Green lanes fast-track the delivery of parcels and other shipments across global supply chains and help to eliminate bottlenecks and hold-ups caused by lengthy customs delays. However, rules and regulations must still be adhered to. Because of ICS2, all parcels and packets containing goods are included in the ICS2 mandatory declaration. This means Posts will need to make available, certain details about the packages and packets they are shipping. Fortunately, data enhancement and auto-classification solutions are available to help facilitate this process so Posts can leverage these fast-track green lanes and help postal customers provide complete and compliant shipping manifests and ITMATT data.

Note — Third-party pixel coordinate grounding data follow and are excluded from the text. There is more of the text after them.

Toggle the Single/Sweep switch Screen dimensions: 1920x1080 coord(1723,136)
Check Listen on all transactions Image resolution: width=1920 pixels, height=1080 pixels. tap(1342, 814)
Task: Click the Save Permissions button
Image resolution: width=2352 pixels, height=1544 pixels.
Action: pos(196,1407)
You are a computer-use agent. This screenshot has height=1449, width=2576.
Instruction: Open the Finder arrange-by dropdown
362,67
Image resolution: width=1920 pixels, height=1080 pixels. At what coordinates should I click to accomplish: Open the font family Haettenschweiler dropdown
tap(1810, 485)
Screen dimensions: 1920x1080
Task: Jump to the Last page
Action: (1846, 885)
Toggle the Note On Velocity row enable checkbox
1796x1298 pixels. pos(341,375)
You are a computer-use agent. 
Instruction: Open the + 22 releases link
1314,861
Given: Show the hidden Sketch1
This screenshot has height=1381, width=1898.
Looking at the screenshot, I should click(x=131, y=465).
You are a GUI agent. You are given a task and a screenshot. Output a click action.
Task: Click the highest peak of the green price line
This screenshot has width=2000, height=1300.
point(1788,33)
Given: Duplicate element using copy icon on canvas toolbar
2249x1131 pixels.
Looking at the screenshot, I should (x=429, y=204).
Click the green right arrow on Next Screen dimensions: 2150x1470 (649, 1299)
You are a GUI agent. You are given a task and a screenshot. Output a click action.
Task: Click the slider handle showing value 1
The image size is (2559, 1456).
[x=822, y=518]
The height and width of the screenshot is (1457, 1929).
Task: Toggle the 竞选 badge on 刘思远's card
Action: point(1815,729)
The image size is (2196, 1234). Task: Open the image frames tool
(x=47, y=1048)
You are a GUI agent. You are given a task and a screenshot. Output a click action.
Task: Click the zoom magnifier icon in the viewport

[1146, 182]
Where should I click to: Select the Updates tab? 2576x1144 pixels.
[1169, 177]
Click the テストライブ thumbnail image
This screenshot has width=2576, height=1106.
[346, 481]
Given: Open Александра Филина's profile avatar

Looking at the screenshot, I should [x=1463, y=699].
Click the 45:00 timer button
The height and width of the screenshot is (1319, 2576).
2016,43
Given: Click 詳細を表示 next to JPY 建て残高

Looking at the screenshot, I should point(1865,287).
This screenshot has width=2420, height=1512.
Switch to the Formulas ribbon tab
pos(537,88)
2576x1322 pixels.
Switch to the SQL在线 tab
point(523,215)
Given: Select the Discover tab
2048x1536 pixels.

3. Add Real-Time, Enhanced Product Screening

Real-time screening for restricted products and denied parties will be absolutely essential for Posts that wish to expand cross-border services. Currently, 10% of Posts from EMEA cite denied parties screening as the main obstacle to cross-border e-commerce growth, according to our most recent Future of Posts survey. Our partner Hurricane estimates that 66% of fines issued can be attributed to denied parties violations, so Posts will want to add solutions that help with product restriction screening and denied parties screening.

4. Simplify Returns

We’ve written extensively about the importance of making returns a simple and frictionless process for customers. After all, 96% of customers who are satisfied with the returns process said they’ll purchase with the retailer again according to the State of Online Returns, Narvar Consumer Report. But the traditional channels for international returns are costly and complex. In fact, it’s often cheaper for retailers to simply refund the purchase and let customers keep the products. It really shouldn’t be this way. But fortunately, global e-commerce returns management solutions exist to help retailers handle this process. And similar to domestic returns, Posts can form partnerships with retailers and e-commerce companies to support delivery.

5. Automate Data Capture

And finally, Posts can leverage advanced OCR technology to digitalize the collection of customs, duties, and taxes, and customer contact data to lower the cost of cross-border compliance. Posts can use OCR solutions to capture data from CN22 and CN23 forms, capturing data while the parcel moves through the distribution network. With OCR, Posts can eliminate manual keying operations required to comply with customs requirements. From an outbound perspective, advanced OCR can also help with the creation of AED, enhance customer-provided data, and create the manifest for retail. From an inbound view, the same set of solutions can help auto-correct incomplete data, digitize tax collection and improve the overall customer experience.

Expanding cross-border solutions should be on every Post’s radar. Getting it right will not only help Posts capture the great growth potential it offers, but also mitigate the risks associated with shipping parcels across country borders. Implementing these five suggestions is a great start and the experts from Escher can help every step of the way.